PROVIDED TEXT:
------------------------------------------------------------
Tuesday, September 15, 2009

VAWA turns 15....well Happy Birthday...but what about men?

This is about the Violence against Women Act which turned 15 recently. Congrats!

We learn the following.
505,000: The number of victims who were assisted by the STOP Violence Against Women Formula Grant Program, a project of the Office of Violence Against Women.

1,201,000: The number of services provided to these victims in communities across America as a result of the grants awarded by the Office of Violence Against Women’s STOP program.

4,700: The number of individuals arrested for violations of protection orders intended to prevent violence against woman under the STOP program.


This data, from 2007, is startling, because we know it only represents a fraction of the women who are victims of violence. One in every four women will experience domestic violence in her lifetime. An estimated 1.3 million women are victims of physical assault by an intimate partner each year, and one in six women will experience an attempted or completed rape at some time in her life.
------------------------------------------------------------
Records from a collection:
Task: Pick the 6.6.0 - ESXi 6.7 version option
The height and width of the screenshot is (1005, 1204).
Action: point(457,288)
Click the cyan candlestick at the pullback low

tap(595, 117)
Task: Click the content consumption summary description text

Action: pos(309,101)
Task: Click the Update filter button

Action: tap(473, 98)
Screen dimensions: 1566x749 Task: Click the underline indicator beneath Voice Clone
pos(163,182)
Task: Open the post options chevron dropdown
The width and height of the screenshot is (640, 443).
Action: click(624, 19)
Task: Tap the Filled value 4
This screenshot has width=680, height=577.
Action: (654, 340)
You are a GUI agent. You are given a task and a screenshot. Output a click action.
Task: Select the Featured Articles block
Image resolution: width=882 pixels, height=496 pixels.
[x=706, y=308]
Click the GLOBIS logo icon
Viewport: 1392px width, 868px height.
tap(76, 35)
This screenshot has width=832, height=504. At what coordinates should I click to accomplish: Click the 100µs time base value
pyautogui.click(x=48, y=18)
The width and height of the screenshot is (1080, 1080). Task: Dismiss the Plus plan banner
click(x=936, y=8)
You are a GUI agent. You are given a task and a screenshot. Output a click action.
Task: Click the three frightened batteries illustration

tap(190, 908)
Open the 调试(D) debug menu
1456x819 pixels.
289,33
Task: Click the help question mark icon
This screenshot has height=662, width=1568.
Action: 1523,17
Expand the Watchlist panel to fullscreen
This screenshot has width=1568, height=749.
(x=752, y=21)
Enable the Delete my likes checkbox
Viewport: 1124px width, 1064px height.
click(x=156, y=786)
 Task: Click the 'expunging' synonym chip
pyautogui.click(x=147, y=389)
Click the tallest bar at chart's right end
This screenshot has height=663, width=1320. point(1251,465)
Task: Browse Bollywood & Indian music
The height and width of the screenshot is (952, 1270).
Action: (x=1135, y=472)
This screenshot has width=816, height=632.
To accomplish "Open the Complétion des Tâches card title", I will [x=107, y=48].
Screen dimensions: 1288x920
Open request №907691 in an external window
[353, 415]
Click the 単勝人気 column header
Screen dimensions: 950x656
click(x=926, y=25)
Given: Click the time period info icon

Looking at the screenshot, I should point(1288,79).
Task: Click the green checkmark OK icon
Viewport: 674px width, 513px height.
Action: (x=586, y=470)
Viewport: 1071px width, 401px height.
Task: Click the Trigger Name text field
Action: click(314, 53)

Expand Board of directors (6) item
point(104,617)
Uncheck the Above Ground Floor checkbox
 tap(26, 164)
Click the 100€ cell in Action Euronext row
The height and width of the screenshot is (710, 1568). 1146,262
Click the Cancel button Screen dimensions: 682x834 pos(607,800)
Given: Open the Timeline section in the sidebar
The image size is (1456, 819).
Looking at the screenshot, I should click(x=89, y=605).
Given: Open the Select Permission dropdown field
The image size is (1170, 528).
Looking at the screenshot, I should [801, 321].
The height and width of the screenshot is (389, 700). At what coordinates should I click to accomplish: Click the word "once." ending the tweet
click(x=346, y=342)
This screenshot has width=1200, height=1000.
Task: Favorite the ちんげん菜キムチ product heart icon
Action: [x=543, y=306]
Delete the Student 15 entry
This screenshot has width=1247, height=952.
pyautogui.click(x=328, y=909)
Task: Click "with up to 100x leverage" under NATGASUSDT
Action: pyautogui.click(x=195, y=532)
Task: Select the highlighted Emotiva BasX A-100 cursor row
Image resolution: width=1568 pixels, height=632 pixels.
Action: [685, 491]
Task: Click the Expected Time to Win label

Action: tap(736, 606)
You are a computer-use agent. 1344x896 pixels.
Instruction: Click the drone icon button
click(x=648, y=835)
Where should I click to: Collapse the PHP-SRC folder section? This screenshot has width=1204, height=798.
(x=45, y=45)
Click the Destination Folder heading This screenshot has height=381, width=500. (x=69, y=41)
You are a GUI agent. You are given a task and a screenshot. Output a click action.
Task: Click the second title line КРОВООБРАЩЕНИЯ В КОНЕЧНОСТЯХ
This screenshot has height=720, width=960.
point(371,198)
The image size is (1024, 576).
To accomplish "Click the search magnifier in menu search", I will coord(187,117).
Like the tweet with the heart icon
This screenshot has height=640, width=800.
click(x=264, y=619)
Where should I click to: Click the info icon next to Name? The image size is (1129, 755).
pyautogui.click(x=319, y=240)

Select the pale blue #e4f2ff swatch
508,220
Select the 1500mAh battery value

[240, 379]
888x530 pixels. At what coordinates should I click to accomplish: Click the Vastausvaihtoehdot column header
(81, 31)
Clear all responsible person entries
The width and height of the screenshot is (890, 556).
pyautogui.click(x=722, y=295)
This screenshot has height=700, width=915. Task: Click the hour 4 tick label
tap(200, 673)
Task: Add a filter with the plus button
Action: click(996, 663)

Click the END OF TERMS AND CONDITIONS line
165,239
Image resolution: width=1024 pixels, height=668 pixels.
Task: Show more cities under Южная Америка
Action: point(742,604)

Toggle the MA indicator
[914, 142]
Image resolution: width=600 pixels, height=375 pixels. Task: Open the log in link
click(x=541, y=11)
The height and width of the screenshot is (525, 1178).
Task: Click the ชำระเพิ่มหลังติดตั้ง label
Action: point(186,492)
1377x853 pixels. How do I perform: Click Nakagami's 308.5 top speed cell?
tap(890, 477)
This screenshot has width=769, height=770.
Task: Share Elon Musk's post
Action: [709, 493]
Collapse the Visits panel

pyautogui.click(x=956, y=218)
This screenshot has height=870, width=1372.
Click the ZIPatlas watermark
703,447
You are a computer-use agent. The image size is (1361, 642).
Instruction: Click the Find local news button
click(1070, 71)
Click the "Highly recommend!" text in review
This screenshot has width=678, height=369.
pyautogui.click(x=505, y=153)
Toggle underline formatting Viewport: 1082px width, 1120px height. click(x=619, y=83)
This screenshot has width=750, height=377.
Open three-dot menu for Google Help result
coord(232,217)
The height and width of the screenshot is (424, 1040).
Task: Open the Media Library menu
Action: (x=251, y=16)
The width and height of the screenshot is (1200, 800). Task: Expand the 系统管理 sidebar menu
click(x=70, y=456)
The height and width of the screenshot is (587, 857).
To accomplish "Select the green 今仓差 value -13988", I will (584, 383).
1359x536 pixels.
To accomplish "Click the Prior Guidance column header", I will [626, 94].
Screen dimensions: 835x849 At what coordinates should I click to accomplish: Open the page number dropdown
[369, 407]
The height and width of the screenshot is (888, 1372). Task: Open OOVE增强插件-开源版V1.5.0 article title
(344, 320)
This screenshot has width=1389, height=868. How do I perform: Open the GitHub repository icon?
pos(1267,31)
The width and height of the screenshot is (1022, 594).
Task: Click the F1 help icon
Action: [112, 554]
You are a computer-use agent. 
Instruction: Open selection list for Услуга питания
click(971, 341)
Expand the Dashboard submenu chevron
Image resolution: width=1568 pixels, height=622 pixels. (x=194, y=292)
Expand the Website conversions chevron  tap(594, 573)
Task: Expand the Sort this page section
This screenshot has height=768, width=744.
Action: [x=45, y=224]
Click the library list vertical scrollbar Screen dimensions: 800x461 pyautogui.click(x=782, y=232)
------------------------------------------------------------
INSTRUCTIONS:
1) In the blog post on the Violence Against Women Act, shorten the paragraph that starts "This data, from 2007" into a list of its main facts.
2) Echo a passage from the blog post on the Violence Against Women Act word for word, beginning at "505,000: The number" and stopping after "Women’s STOP program.".
3) Carry on the blog post on the Violence Against Women Act from the point where it stops.
None of these entries matter for what is asked here.

THE REPLIES:
1)
- The 2007 figures are startling because they cover only a fraction of women who are victims of violence.
- One in four women will experience domestic violence in her lifetime.
- About 1.3 million women are physically assaulted by an intimate partner each year.
- One in six women will experience an attempted or completed rape at some point in her life.

2)
505,000: The number of victims who were assisted by the STOP Violence Against Women Formula Grant Program, a project of the Office of Violence Against Women.

1,201,000: The number of services provided to these victims in communities across America as a result of the grants awarded by the Office of Violence Against Women’s STOP program.

3)
Without a doubt supporting victims of DV is a good thing. A fast Wiki research reveals that VAWA provides a whooping 1,6 Billion $ to support those victims. That certainly is a lot of funding. But what about men?

Looking at the numbers above, I can instantly tell you that those numbers are from the National Violence Against Women Survey (NVWS). I cite
1.3 percent of surveyed women and 0.9 percent of surveyed men reported experiencing such violence (intimate partner violence) in the previous 12 months. Approximately 1.3 million women and 835,000 men are physically assaulted by an intimate
835,000 men or 39% of all yearly vitims found by that study are men. I seriously doubt that 39% of VAWA (which is by the way written gender-neutral) fundings were spent to support male victims. We also learn this from Wiki.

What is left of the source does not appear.